Back to Qwen Code

Mock OpenAI Server E2E Testing

.qwen/skills/e2e-testing/references/mock-openai-server.md

0.18.05.3 KB
Original Source

Mock OpenAI Server E2E Testing

How to use a mock chat-completions server to drive the CLI through scenarios that are hard to provoke against a real model.

When to use this vs --openai-logging

  • --openai-logging: passive. You let real model traffic flow and inspect the captured request/response pairs after the fact. Right when the bug shows up against a real model and you want to see what was actually sent.
  • Mock server: proactive.
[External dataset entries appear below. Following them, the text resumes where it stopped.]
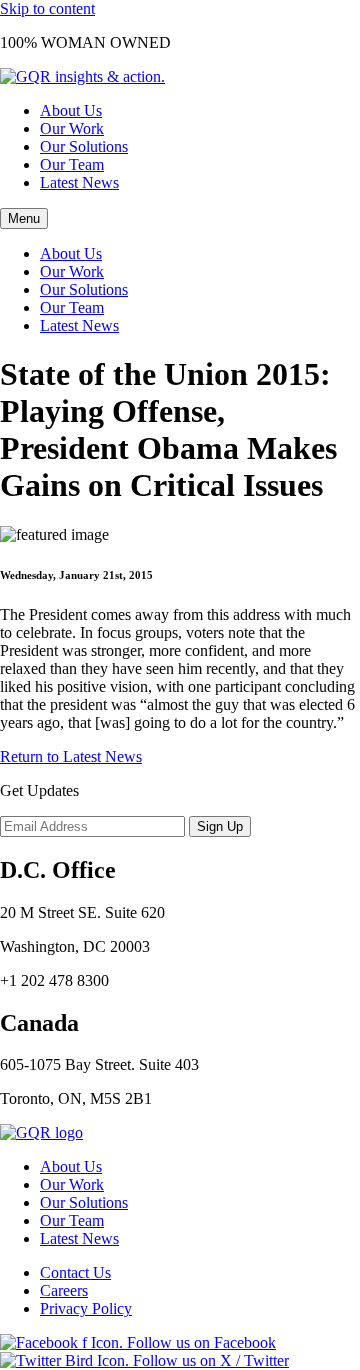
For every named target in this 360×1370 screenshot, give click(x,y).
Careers (64, 1290)
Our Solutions (84, 146)
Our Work (72, 128)
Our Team (72, 164)
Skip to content (47, 8)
You control responses to drive the client into specific states — context overflow, malformed tool calls, specific finish reasons, multi-turn tool loops, slow streams. Right when the bug requires a response shape you can't reliably get from a real model, or when reproducing needs to be deterministic.

Template

scripts/mock-openai-server.js is a zero-dependency Node script. Edit handleRequest() at the top; protocol plumbing (HTTP, SSE streaming, chat-completion shape, usage block) is handled below the fold.
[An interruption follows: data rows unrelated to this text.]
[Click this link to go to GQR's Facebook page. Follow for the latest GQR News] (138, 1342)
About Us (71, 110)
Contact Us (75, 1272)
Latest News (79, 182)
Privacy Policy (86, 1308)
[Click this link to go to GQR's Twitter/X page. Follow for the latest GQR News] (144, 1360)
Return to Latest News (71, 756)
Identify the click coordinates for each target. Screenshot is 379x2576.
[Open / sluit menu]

handleRequest({ body, inputTokens, requestIndex }) returns either:

  • { kind: 'error', status, body } — writes the body as JSON with the given status (e.g., simulate 400 / 429 / 500).
  • { kind: 'message', content?, tool_calls?, finish_reason?, usage? } — wrapped as a chat completion. Streamed or non-streamed automatically based on body.stream.

Helpers exposed at the top: approxTokens(str), toolCall(name, args), messagesContain(body, substring), errorBody(message, type, extra).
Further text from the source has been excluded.